English English Indonesian Indonesian
oleh

Genitnya Pemerintah dan Kiamat Kebudayaan

Wali ‘genit’ vs Landasan Filosofis UU Pemajuan Kebudayaan

Menyoal peran perwalian yang acap gagal dalam meingimplementasikan kehendak memperbaikinya. Kasus peminggiran bissu dalam ritual Mattompang arajang merupakan contoh nyata gagal pahamnya pemerintah provinsi Sulsel dan Bone terhadap landasan filosofis UU pemajuan kebudayaan.

Berdasarkan naskah akademik UU Pemajuan Kebudayaan, dalam poin hak-hak berkebudayaan, landasan filosofis dibuatnya aturan tersebut adalah hak dasar manusia Indonesia beserta perangkat kebudayaannya untuk menjadi bebas (freedom to be free), seperti yang tercantum dalam alinea pembukaan UUD 1945 serta Lima Sila dalam dasar negara, yang menjadi pengikat sekaligus pedoman berwarga dan bernegara di republik ini. Filosofi yang dianggap melampaui Magna Charta 1215 dan deklarasi HAM PBB yang terbentuk setelahnya.

Bebas pada terma tersebut dalam pengertian berhak mengatur diri atau komunitasnya sendiri dalam melaksanakan praktik kehidupannya menuju kepada kesejahteraan. Tentu saja dengan ‘dukungan’ pemerintah tempat komunitas tersebut hidup. Namun yang terjadi pada perhelatan akbar HJB ke-692, ‘diri’ sekaligus ‘kelompok budaya’ (baca: Bissu) malah cenderung disingkirkan dari lanskap kebudayaannya. Terlebih kebebasannya dicerabut oleh ‘anak negerinya sendiri’. Sungguh sebuah ironi dalam alegori ‘pemajuan kebudayaan’.

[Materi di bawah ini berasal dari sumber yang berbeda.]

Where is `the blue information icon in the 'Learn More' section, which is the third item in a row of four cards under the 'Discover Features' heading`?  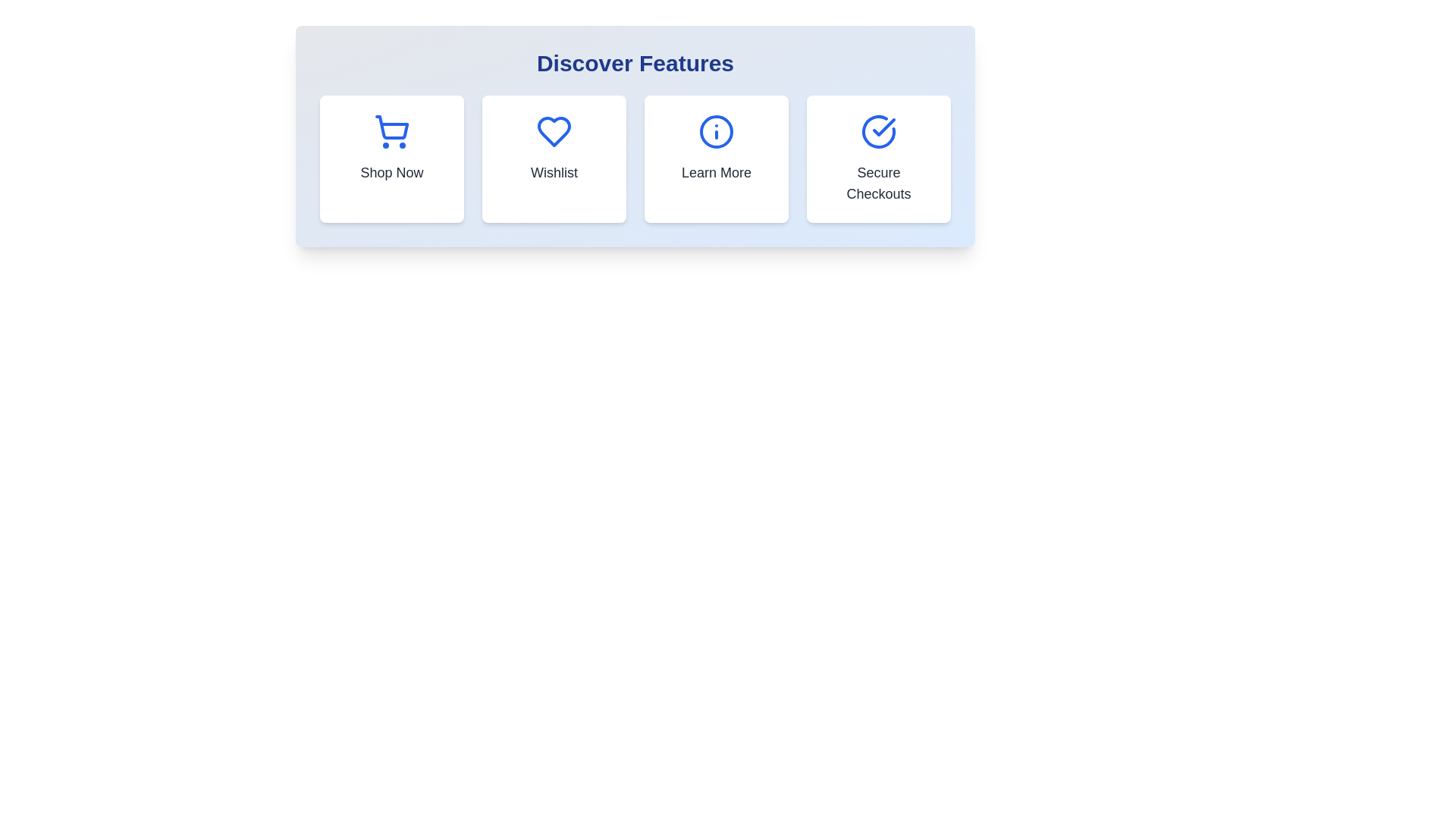 the blue information icon in the 'Learn More' section, which is the third item in a row of four cards under the 'Discover Features' heading is located at coordinates (716, 130).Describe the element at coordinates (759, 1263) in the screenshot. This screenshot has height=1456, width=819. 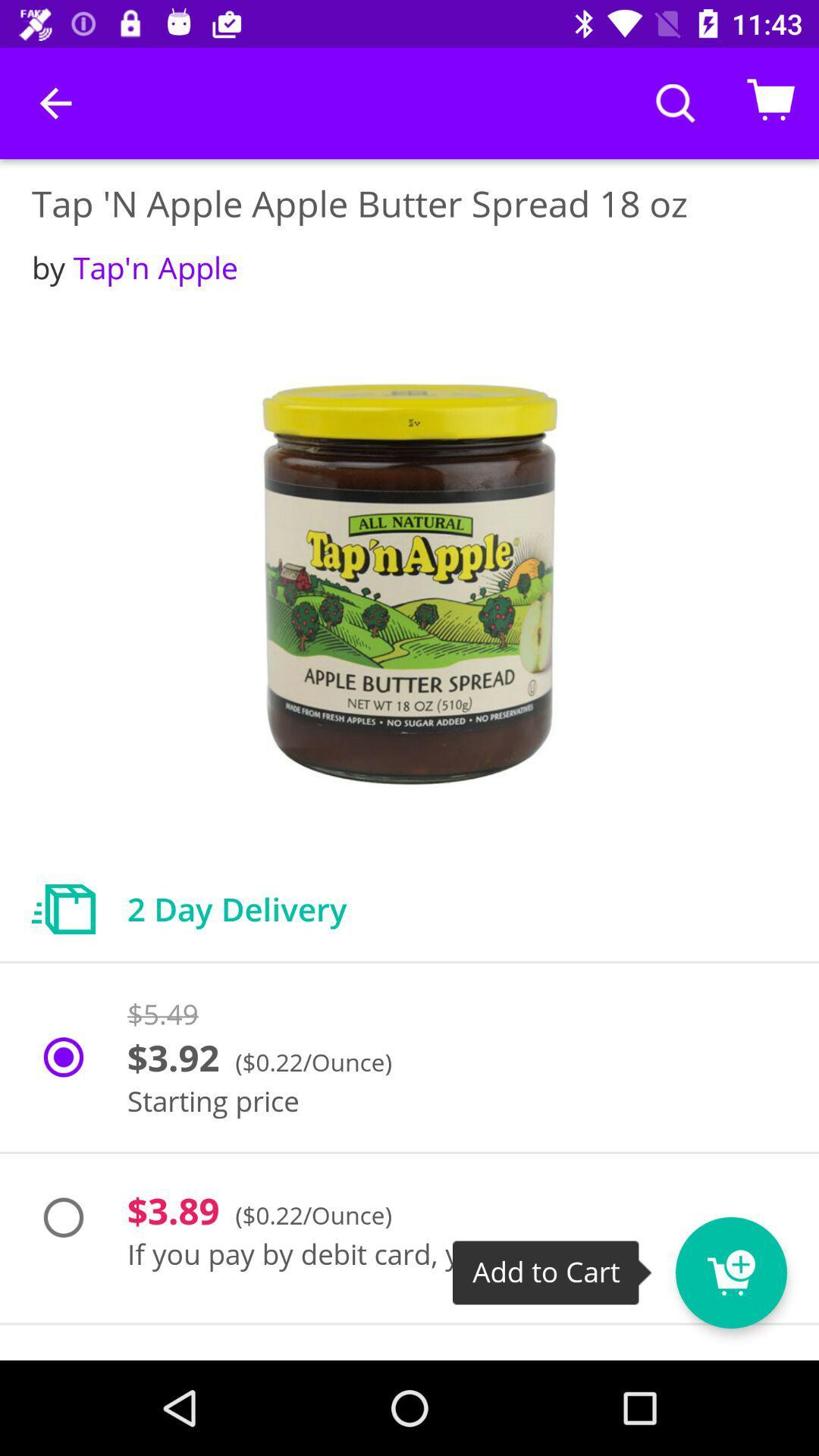
I see `item to cart` at that location.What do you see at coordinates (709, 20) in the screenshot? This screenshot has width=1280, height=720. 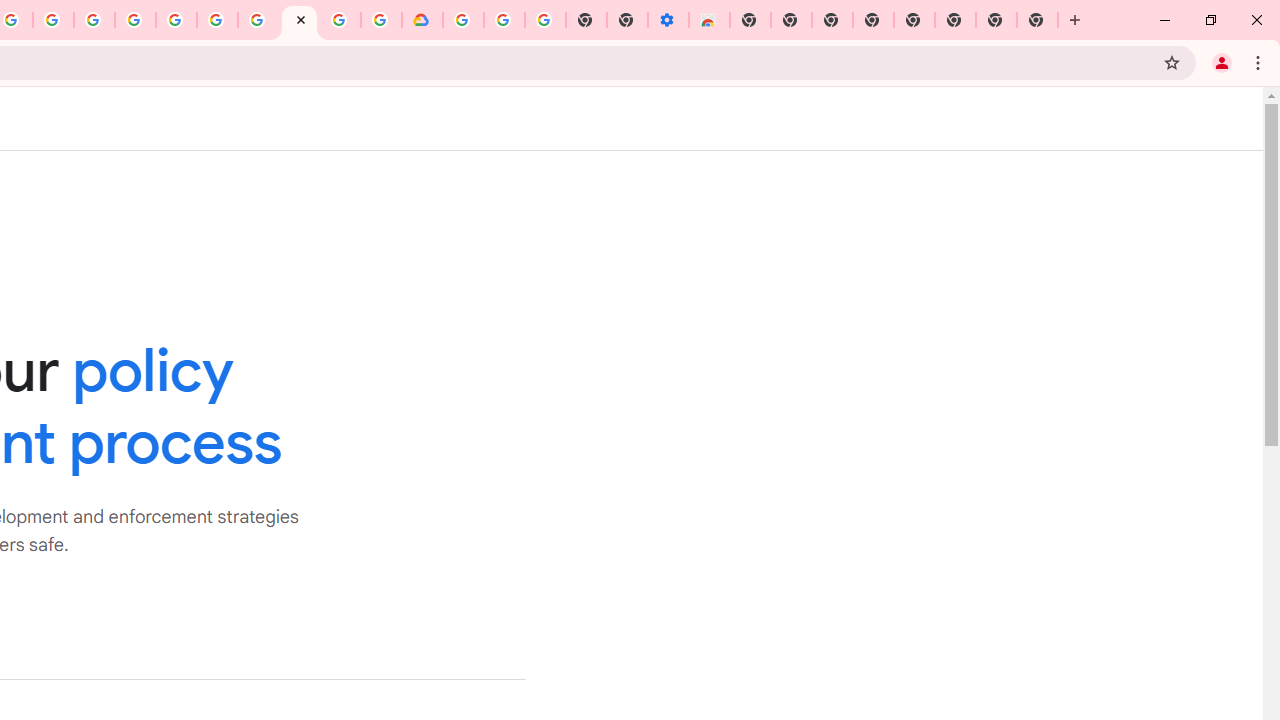 I see `'Chrome Web Store - Accessibility extensions'` at bounding box center [709, 20].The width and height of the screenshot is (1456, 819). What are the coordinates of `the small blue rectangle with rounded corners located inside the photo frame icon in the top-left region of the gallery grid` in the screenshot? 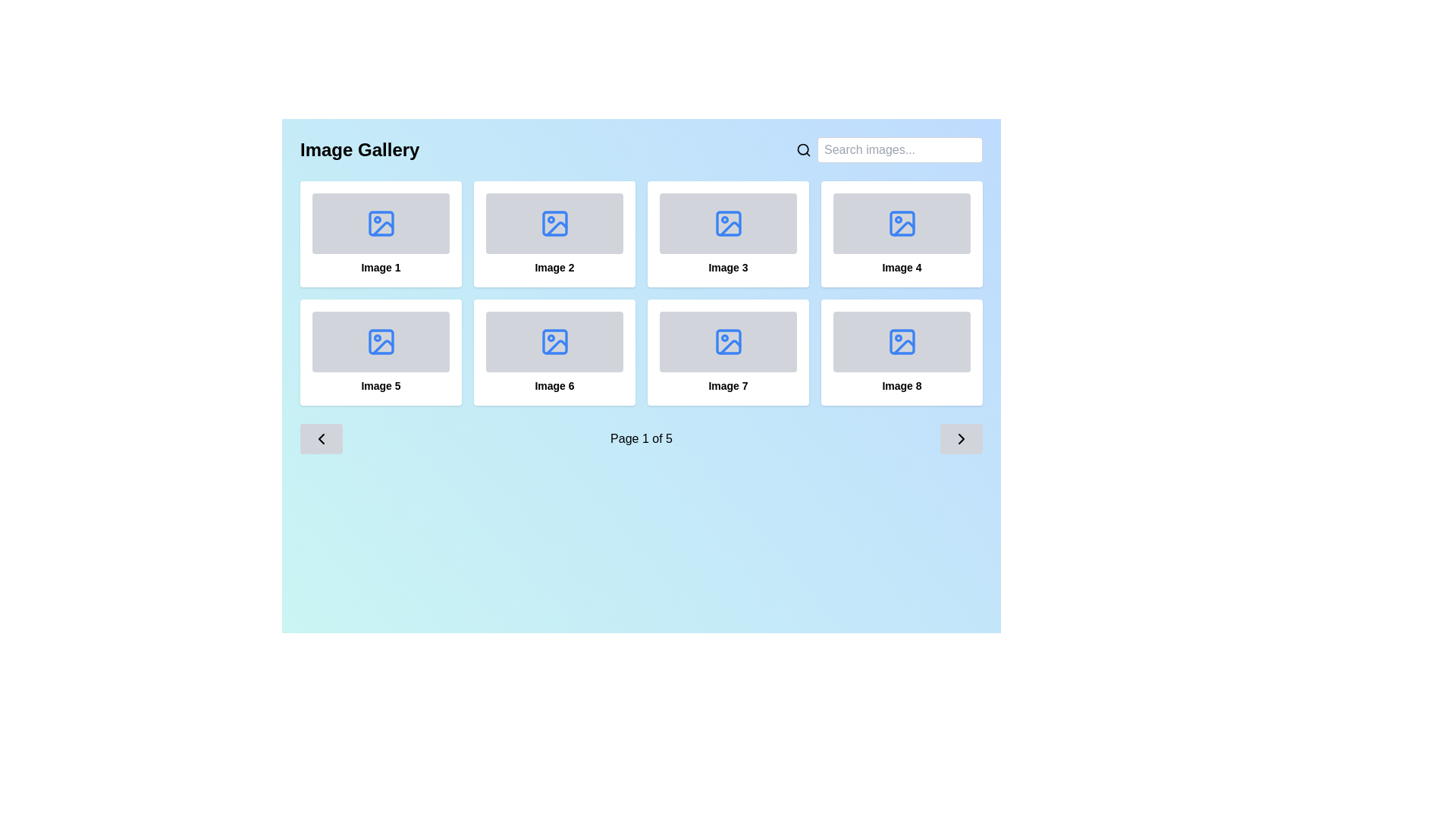 It's located at (381, 223).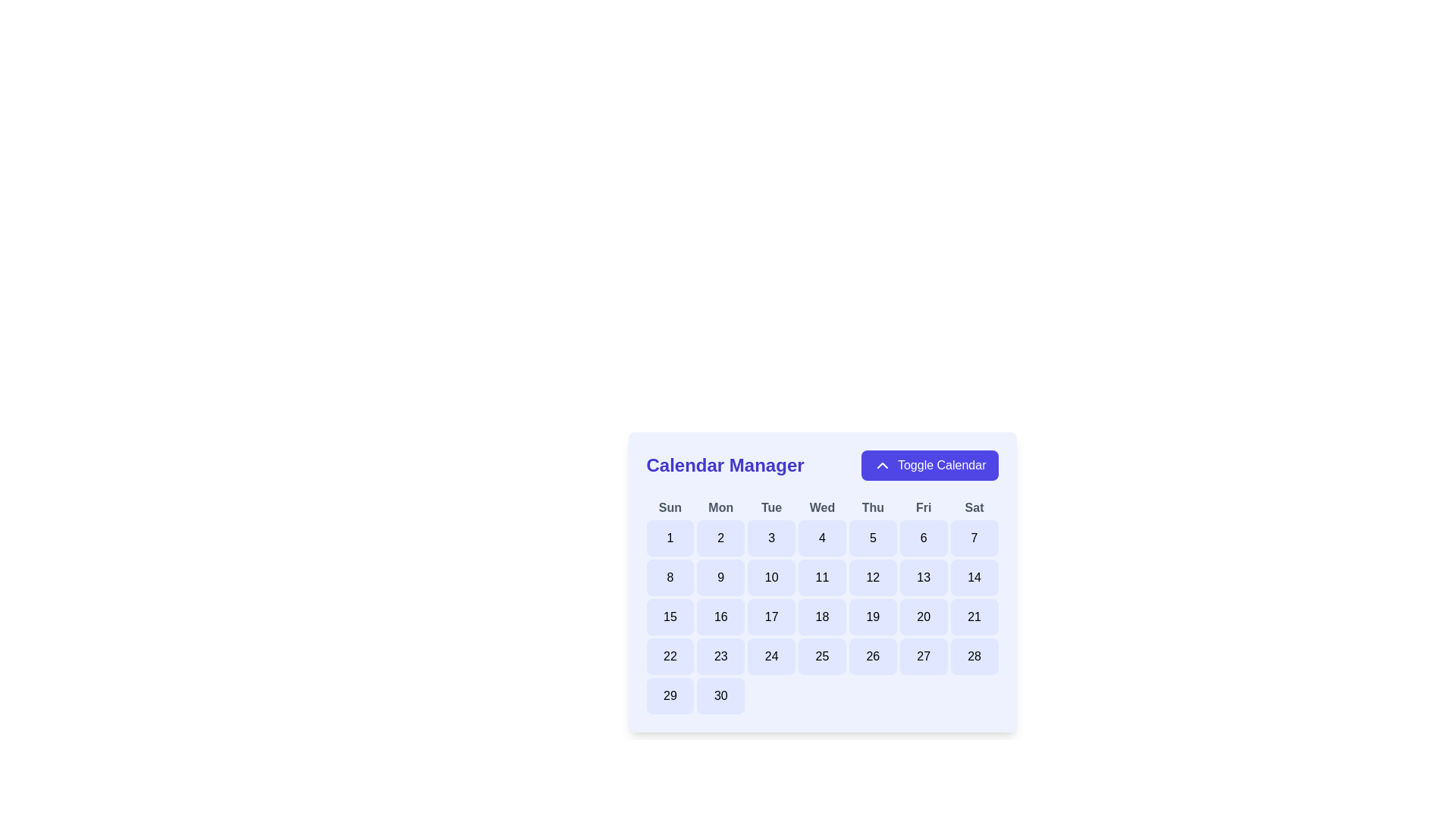  Describe the element at coordinates (873, 578) in the screenshot. I see `the button representing the date '12'` at that location.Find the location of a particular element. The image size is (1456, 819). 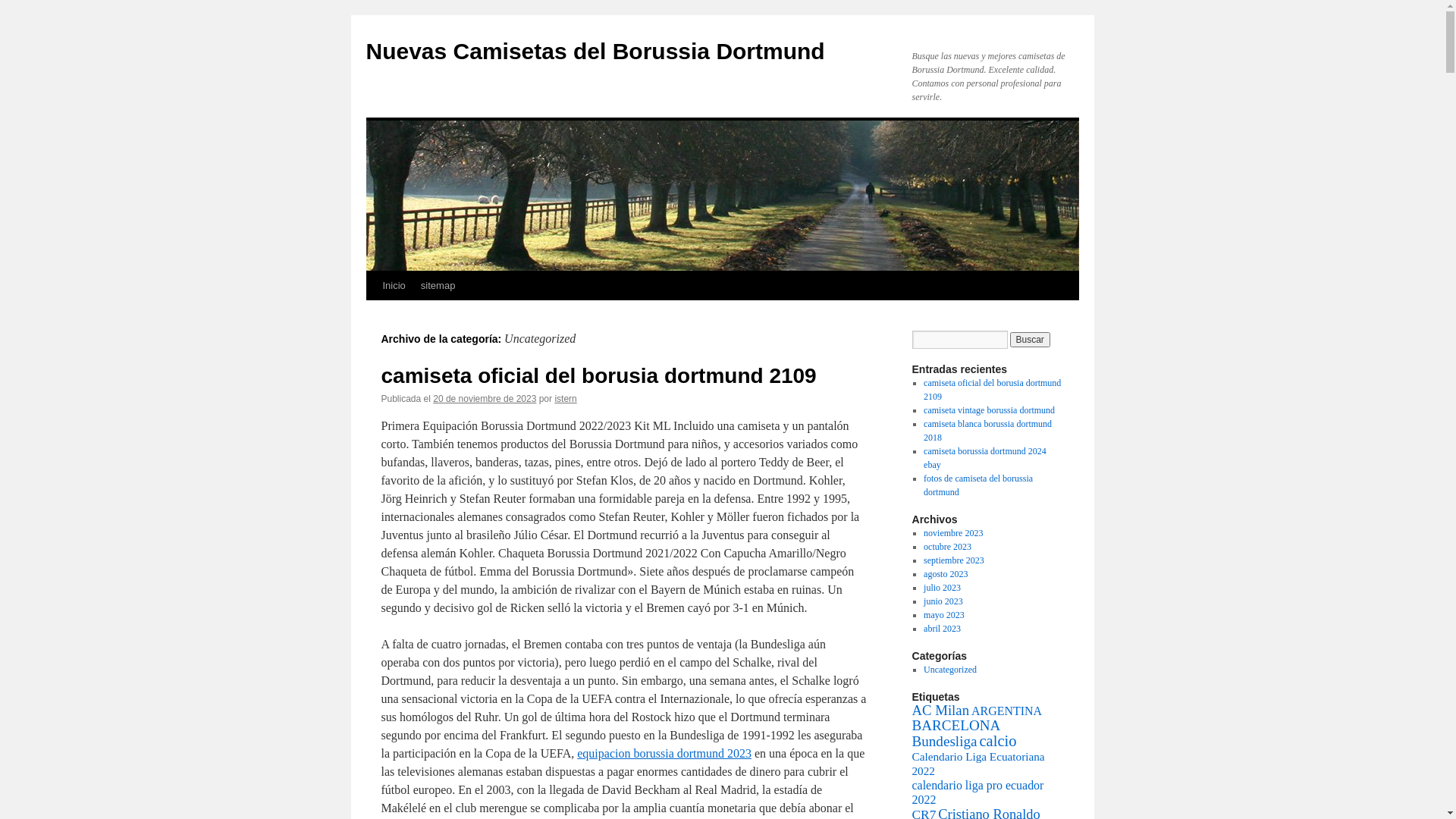

'octubre 2023' is located at coordinates (946, 547).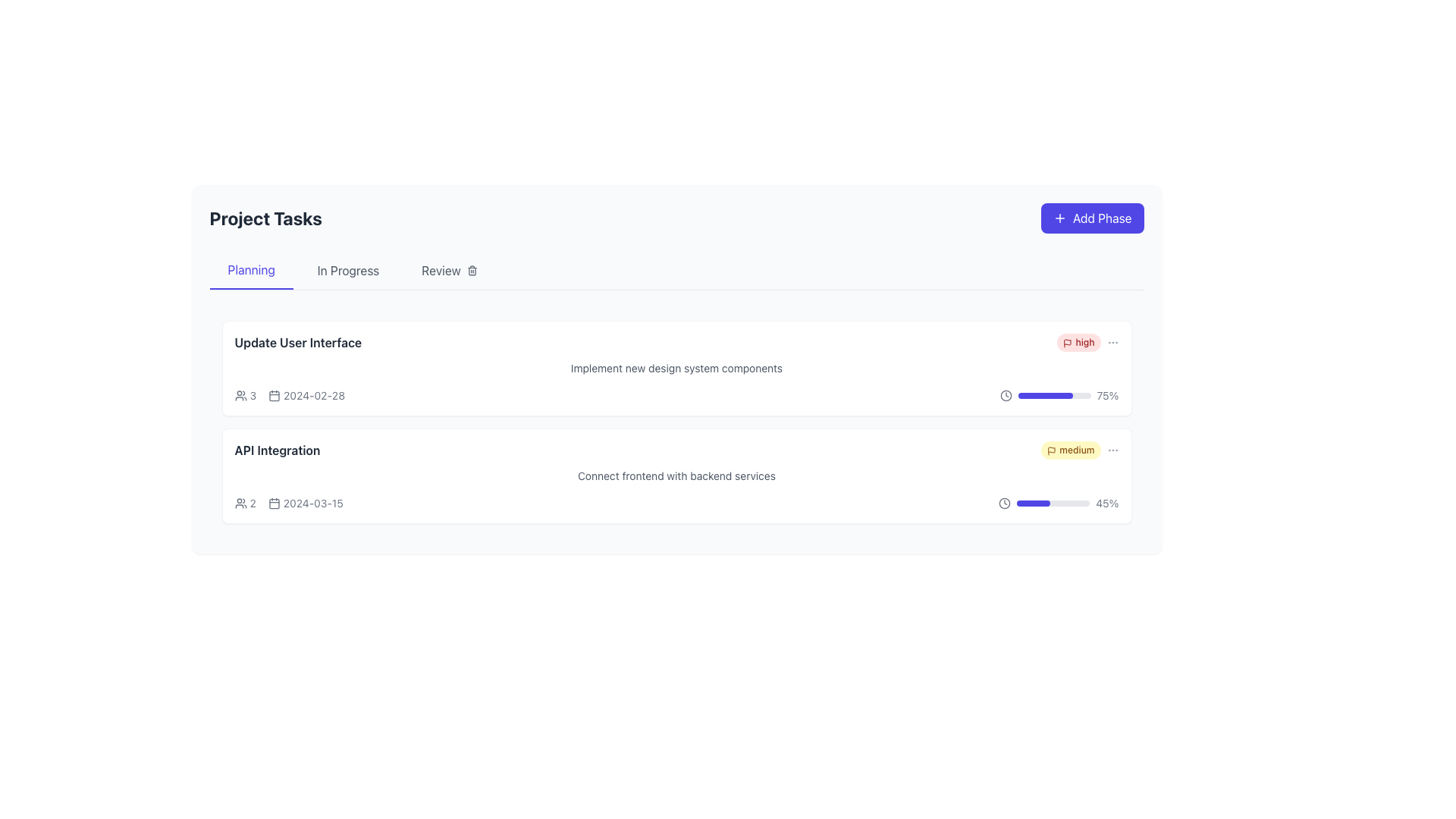 This screenshot has width=1456, height=819. What do you see at coordinates (1006, 394) in the screenshot?
I see `the time-related icon located immediately to the left of the progress bar in the row labeled 'Update User Interface'` at bounding box center [1006, 394].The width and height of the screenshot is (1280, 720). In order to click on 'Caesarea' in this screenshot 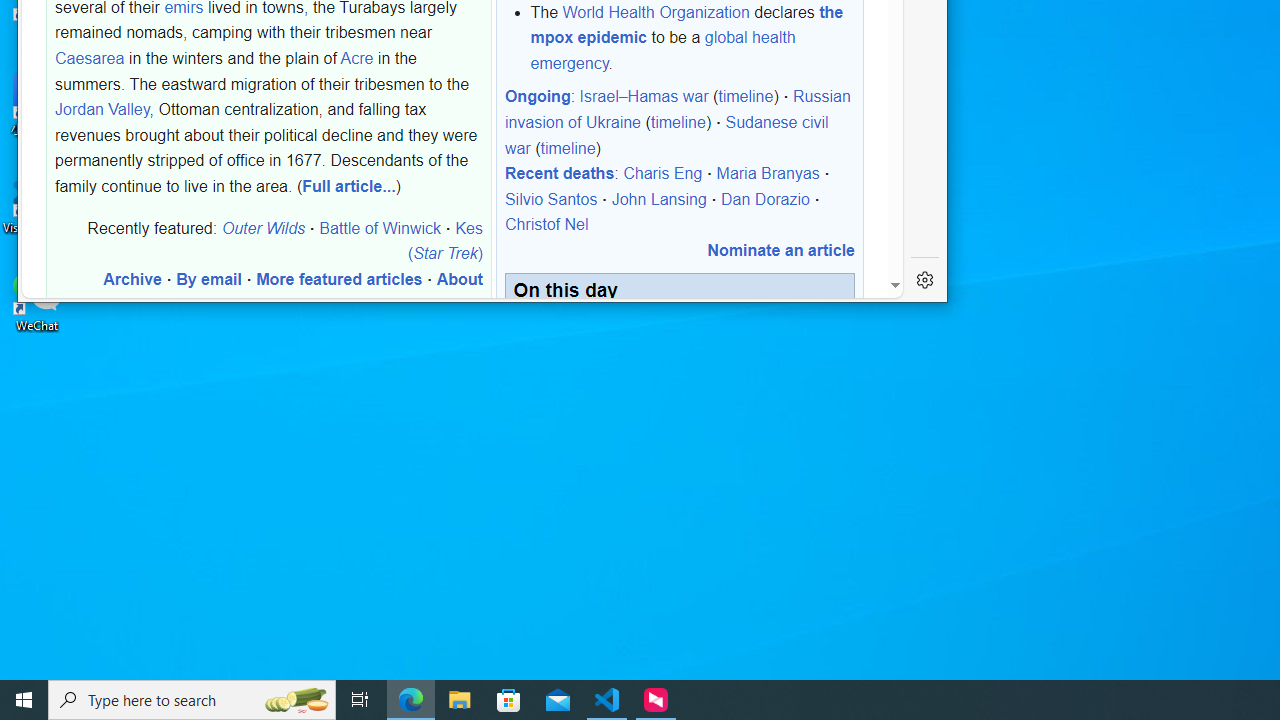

Poin kebebasan di atas, juga menegaskan tupoksi struktur pemerintahan negara untuk ‘wajib’ berlaku adil terhadap kehidupan masyarakat banyak tanpa memandang batas-batas ras, etnik, golongan, terlebih agama untuk menuju pada kondisi ‘Bonum Commune’, kebajikan/kesejahteraan untuk semua. Tujuan utama dari sebuah negara demokrasi. Sebab pada dasarnya negara republik Indonesia terkonstruksi dari begitu banyak imajinasi serta keragaman budaya yang tidak sekadar ‘ada secara bersama’ (exist) tetapi juga harus dihidupi secara—meminjam istilah Alm. Ishak Ngeljaratan—‘bersesama’ (co-existence) dan menerimanya (acceptance) sebagai sebuah realitas kebernegaraan.